■ **Task instructions**
Please quote the items below word for word, starting at the line that contains "Given: Follow the" and ending at the line that contains "pyautogui.click(x=72, y=267)".

■ **Records provided**
....

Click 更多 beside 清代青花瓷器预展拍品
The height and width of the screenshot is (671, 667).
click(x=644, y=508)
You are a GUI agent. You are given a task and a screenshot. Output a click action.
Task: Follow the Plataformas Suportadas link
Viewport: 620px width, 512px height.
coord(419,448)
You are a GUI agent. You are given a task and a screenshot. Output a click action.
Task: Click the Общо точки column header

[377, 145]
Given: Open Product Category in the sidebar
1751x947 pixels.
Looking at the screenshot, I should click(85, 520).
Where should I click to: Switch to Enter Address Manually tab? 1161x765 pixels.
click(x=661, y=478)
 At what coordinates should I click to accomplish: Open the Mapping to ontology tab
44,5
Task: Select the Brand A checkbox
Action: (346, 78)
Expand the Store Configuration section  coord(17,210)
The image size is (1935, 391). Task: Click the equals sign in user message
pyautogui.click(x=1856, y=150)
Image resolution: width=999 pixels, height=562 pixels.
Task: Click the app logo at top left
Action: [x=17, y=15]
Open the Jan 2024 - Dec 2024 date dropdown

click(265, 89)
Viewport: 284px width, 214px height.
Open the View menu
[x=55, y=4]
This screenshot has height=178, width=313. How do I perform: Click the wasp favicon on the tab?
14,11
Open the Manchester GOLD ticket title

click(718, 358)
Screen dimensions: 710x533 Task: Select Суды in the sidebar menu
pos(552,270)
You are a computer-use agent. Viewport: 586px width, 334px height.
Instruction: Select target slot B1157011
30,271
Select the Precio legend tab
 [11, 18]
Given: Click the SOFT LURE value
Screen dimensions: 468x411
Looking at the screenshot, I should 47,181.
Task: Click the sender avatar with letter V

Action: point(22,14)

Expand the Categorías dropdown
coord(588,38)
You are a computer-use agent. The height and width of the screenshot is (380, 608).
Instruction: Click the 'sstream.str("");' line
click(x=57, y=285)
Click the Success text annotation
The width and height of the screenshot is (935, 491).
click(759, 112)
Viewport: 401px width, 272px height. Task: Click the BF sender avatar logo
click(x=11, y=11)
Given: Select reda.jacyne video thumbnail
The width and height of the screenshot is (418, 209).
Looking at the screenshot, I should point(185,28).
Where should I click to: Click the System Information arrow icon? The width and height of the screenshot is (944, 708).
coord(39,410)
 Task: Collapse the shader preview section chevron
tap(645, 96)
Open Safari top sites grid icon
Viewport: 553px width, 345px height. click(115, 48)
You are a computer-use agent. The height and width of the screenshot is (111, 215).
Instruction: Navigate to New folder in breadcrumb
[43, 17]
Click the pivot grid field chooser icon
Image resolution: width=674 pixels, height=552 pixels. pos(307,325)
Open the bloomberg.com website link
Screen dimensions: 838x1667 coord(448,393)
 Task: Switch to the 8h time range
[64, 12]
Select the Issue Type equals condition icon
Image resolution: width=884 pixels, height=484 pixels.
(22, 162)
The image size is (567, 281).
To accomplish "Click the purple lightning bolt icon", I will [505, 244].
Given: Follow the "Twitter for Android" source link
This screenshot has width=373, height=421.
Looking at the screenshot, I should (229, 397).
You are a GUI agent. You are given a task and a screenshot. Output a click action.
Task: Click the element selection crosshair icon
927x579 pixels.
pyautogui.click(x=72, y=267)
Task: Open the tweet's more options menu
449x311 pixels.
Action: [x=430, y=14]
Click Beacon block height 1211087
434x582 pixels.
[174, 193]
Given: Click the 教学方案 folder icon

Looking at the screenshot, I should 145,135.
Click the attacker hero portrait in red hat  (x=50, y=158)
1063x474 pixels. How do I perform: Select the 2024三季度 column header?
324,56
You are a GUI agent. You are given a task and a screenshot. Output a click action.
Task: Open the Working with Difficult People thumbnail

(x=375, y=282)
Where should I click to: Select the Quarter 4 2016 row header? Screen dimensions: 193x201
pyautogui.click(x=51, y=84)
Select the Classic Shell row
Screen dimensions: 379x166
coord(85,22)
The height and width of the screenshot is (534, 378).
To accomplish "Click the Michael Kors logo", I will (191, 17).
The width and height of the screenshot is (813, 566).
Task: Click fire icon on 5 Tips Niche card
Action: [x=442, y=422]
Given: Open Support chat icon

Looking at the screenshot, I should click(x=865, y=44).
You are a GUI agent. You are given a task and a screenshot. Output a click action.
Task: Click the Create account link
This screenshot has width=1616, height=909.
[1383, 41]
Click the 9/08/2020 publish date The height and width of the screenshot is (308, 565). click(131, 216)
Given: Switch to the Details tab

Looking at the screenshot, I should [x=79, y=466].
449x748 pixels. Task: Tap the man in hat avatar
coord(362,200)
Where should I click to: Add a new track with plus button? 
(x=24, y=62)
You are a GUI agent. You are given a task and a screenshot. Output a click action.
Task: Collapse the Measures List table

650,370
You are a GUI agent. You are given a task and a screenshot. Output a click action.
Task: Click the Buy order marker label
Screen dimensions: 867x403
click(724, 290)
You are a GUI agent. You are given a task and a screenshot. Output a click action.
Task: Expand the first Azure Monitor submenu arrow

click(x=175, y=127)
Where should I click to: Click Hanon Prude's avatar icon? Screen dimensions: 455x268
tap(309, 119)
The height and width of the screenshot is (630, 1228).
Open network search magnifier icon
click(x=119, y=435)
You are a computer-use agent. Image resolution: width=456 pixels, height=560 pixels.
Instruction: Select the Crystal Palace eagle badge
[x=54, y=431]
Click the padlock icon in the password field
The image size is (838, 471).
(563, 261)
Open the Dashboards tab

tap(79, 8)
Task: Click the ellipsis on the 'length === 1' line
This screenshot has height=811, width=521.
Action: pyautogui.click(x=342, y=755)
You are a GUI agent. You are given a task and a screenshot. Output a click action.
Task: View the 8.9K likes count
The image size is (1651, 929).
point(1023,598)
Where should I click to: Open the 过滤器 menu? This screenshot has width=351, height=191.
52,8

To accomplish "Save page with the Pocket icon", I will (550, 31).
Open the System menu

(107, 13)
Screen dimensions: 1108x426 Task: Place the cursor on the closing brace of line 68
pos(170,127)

....

■ **Written answer**
Given: Follow the "Twitter for Android" source link
This screenshot has width=373, height=421.
Looking at the screenshot, I should (229, 397).
You are a GUI agent. You are given a task and a screenshot. Output a click action.
Task: Click the element selection crosshair icon
927x579 pixels.
pyautogui.click(x=72, y=267)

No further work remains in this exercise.